I was reading papers 1 and 2 on numerosities. These present a way of comparing the size of sets as equivalences of the size of the set intersected with finite subsets. I am trying to extend the work of these papers from subsets of the real numbers to subsets of the surreal numbers. However, I am having trouble understanding how the labeling system from 1 became the system in 2. I understand it is due to needing uncountable sets, but I do not have any intuition behind it.
The first paper defines numerosity as follows: $l_A:A \to \mathbb{N}$ where $l_A$ is finite to 1. Then define sets $A_n=\{ a| l_A(a) \leq n \}$, and then num(A) is an equivalence of the sequence $|A_n|$ on some ultrafilter of $\mathbb{N}$.
The second paper defines numerosity as follows: Take some base set $A$ and make a universe $V(A)$ where $V_0(A)=A$, $V_{n+1}(A)=V_n(A) \cup P(V_n(A))$, and $V(A)=\bigcup V_n(A)$. Then let set $L$ be the set of all finite subsets of $V(A)$.

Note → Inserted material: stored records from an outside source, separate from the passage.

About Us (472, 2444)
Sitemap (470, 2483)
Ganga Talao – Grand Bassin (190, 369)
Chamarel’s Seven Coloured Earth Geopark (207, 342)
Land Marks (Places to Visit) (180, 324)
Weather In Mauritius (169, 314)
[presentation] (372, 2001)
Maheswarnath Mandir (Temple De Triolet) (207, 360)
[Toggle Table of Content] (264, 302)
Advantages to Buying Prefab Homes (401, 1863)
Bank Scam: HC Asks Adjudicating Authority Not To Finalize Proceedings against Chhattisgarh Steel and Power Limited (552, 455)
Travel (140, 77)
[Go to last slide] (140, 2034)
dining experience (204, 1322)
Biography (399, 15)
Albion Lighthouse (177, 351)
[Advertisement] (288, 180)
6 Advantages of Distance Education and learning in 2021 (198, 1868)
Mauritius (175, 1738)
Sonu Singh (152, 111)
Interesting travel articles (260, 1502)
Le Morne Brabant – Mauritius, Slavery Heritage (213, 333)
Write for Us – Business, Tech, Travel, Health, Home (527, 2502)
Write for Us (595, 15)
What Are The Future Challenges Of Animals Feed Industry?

A label set $B$ is a label set if For all $s, t \in B$, their union and intersection is in $B$. For all $s \in B$, $s \cap L = \emptyset$(This means that s contains only infinite sets and atoms). $\bigcup\limits_{s \in S} V(s) = V(A)$ The largest possible $B$ which contains all finite subsets of infinite subsets and atoms is called $B_{\max}$
The label function for a label set is $l(a) = \bigcap\limits_{\mu \in I_a} \mu$ where $I_a = \{\mu \in B \mid a \in V(\mu)\}$
And then num($E$) = $\lim\limits_{\lambda \uparrow V(A)} |E \cap \lambda|$, where $\lim\limits_{\lambda \uparrow V(A)} \phi (\lambda)$ is an equivalence of functions over an ultrafilter of $L$, which is implied to be $B$ but I'm not sure.
My main question is, how does this new definition actually allow uncountable sets, and how is it related to the first definition?
The paper outlines a method of closure that is a label set, namely for a directed set $D$, $\overline{D} = G(\{s \in B_{\max} \mid \exists t \in D, s \sqsupseteq t\})$, but I'm not entirely sure what $\sqsupseteq$ represents (its Definition 2.13), or how to choose $D$. My secondary question is, how do you produce a labelling set, and therefore function, that has a specific property?